Task instructions:
Please transcribe every entry below exactly, without including the pictures.

Records supplied:
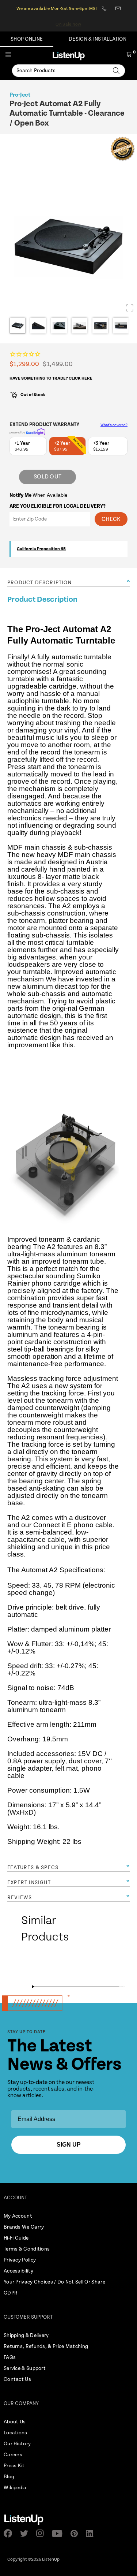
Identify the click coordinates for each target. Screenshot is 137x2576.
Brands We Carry (24, 2227)
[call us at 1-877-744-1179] (106, 8)
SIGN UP (69, 2144)
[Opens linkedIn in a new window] (92, 2533)
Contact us (118, 8)
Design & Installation (97, 39)
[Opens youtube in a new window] (59, 2533)
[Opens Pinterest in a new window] (76, 2533)
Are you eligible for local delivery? (57, 506)
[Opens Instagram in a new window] (42, 2533)
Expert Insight (29, 1883)
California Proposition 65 (41, 549)
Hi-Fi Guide (16, 2238)
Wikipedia (15, 2488)
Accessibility (18, 2271)
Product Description (39, 583)
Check (111, 519)
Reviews (19, 1898)
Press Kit (14, 2466)
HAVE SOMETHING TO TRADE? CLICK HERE (50, 378)
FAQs (10, 2357)
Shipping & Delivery (26, 2335)
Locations (15, 2433)
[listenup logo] (68, 56)
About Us (15, 2422)
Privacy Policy (20, 2260)
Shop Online (27, 39)
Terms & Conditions (27, 2249)
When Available (38, 495)
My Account (18, 2216)
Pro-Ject (19, 95)
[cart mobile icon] (129, 55)
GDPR (11, 2293)
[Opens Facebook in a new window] (10, 2533)
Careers (13, 2455)
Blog (9, 2477)
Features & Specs (32, 1868)
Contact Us (17, 2379)
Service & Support (25, 2368)
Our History (17, 2444)
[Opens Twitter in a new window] (26, 2533)
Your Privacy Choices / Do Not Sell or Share (54, 2282)
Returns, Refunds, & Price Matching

Task answer:
Identify the click coordinates for each target. Screenshot is 137x2576.
Brands We Carry (24, 2227)
[call us at 1-877-744-1179] (106, 8)
SIGN UP (69, 2144)
[Opens linkedIn in a new window] (92, 2533)
Contact us (118, 8)
Design & Installation (97, 39)
[Opens youtube in a new window] (59, 2533)
[Opens Pinterest in a new window] (76, 2533)
Are you eligible for local delivery? (57, 506)
[Opens Instagram in a new window] (42, 2533)
Expert Insight (29, 1883)
California Proposition 65 (41, 549)
Hi-Fi Guide (16, 2238)
Wikipedia (15, 2488)
Accessibility (18, 2271)
Product Description (39, 583)
Check (111, 519)
Reviews (19, 1898)
Press Kit (14, 2466)
HAVE SOMETHING TO TRADE? CLICK HERE (50, 378)
FAQs (10, 2357)
Shipping & Delivery (26, 2335)
Locations (15, 2433)
[listenup logo] (68, 56)
About Us (15, 2422)
Privacy Policy (20, 2260)
Shop Online (27, 39)
Terms & Conditions (27, 2249)
When Available (38, 495)
My Account (18, 2216)
Pro-Ject (19, 95)
[cart mobile icon] (129, 55)
GDPR (11, 2293)
[Opens Facebook in a new window] (10, 2533)
Careers (13, 2455)
Blog (9, 2477)
Features & Specs (32, 1868)
Contact Us (17, 2379)
Service & Support (25, 2368)
Our History (17, 2444)
[Opens Twitter in a new window] (26, 2533)
Your Privacy Choices / Do Not Sell or Share (54, 2282)
Returns, Refunds, & Price Matching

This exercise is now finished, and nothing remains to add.